Excerpt provided:
Investors in life sciences and diagnostics company Danaher (NYSE:DHR) have enjoyed a relatively good 2020 so far, with the stock rising 4.4% compared to a 11% decline in the S&P 500 index. In addition, it's the top-performing stock within its peer group. That said, the company's first-quarter sales came in lower than initial guidance, and CEO Tom Joyce believes its second-quarter core revenue growth will come "flat to down 10%."
In this context, is Danaher a stock to buy?
Danaher's first quarter
The following chart is useful to help explain exactly what's going on. Danaher's life sciences division (39% of profit in 2019) provides the tools for labs to research diseases and develop drugs, while its diagnostics segment (32% of profit in 2019) helps medical bodies to diagnose diseases, including COVID-19. The environmental & applied solutions segment (29% of profit in 2019) is a collection of water quality and product identification businesses.

Data section:
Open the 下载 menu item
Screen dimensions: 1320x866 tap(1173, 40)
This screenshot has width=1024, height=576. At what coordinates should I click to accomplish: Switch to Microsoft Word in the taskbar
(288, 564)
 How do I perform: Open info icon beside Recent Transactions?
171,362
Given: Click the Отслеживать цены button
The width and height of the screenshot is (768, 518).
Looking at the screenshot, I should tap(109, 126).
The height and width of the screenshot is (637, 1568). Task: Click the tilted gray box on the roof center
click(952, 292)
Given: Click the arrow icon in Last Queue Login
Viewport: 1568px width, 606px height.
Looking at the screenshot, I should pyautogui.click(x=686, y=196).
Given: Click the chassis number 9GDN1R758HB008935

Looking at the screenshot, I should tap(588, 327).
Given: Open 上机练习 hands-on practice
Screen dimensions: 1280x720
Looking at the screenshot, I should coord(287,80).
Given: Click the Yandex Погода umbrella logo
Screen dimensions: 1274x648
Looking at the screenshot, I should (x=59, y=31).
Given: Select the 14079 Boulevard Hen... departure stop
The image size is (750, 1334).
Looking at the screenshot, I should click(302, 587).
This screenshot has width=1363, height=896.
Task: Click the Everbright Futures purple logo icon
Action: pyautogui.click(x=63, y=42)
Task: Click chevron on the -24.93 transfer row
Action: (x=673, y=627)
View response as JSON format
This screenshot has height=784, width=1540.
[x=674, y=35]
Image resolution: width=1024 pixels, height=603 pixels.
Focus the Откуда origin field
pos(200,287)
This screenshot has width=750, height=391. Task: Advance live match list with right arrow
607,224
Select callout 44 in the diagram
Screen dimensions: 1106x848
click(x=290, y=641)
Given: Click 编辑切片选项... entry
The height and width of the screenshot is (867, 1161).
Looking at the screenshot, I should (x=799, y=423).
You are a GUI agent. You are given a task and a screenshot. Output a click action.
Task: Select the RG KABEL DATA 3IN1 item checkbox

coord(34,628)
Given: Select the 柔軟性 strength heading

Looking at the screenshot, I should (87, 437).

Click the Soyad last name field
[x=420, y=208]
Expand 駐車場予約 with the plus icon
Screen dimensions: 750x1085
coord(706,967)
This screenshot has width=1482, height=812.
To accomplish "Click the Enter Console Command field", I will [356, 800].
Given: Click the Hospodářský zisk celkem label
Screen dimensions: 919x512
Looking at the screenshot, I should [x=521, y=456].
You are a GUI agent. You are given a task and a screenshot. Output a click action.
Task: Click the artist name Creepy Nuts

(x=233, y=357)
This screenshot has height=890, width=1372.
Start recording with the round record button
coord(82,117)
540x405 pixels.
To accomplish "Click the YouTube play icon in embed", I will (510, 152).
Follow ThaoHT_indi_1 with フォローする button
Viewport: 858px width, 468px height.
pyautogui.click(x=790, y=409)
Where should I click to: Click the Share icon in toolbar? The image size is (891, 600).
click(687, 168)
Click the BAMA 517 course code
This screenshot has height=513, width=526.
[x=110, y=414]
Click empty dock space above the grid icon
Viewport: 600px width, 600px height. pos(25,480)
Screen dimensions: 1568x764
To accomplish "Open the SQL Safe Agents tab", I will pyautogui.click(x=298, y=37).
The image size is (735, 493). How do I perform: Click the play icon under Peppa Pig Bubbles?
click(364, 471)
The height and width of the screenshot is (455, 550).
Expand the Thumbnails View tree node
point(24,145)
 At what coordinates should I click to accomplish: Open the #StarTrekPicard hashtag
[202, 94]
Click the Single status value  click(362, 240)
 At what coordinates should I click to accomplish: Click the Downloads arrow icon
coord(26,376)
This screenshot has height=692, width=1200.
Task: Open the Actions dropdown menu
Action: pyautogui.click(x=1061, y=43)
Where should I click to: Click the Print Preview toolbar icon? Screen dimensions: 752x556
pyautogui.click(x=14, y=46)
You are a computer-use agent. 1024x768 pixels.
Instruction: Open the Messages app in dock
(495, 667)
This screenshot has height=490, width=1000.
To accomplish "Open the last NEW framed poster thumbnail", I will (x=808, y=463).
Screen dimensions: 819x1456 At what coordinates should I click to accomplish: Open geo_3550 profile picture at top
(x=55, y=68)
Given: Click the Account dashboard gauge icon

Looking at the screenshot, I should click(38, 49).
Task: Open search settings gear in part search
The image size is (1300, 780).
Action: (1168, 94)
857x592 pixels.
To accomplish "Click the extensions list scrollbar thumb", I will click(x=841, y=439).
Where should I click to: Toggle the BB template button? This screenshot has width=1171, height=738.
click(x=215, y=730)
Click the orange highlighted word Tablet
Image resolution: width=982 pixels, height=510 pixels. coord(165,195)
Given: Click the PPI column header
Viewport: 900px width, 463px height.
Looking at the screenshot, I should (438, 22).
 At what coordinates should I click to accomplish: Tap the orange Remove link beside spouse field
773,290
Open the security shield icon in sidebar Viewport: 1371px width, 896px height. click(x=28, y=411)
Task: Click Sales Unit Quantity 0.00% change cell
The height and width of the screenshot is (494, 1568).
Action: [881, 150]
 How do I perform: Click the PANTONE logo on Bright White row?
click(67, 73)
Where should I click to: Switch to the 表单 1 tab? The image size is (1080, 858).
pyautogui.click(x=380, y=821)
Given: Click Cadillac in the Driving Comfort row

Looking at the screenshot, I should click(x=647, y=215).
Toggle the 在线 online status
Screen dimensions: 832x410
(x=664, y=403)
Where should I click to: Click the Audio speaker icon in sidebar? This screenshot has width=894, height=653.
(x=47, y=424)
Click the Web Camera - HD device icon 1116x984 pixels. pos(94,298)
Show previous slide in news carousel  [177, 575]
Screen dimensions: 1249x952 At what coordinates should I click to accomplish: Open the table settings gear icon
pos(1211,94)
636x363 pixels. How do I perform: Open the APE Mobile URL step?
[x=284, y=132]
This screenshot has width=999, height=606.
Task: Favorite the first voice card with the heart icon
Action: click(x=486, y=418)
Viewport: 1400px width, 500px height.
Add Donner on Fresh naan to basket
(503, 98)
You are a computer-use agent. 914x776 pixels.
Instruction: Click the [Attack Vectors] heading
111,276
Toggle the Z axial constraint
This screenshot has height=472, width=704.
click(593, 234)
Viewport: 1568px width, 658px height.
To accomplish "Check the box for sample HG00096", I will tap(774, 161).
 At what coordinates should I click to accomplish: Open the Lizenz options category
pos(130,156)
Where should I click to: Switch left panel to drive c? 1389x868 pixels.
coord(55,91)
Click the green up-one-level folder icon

Work to complete:
Quote word for word the passage of the Danaher article above, from "In this context, is" to "product identification businesses.".

Output for this task:
In this context, is Danaher a stock to buy?
Danaher's first quarter
The following chart is useful to help explain exactly what's going on. Danaher's life sciences division (39% of profit in 2019) provides the tools for labs to research diseases and develop drugs, while its diagnostics segment (32% of profit in 2019) helps medical bodies to diagnose diseases, including COVID-19. The environmental & applied solutions segment (29% of profit in 2019) is a collection of water quality and product identification businesses.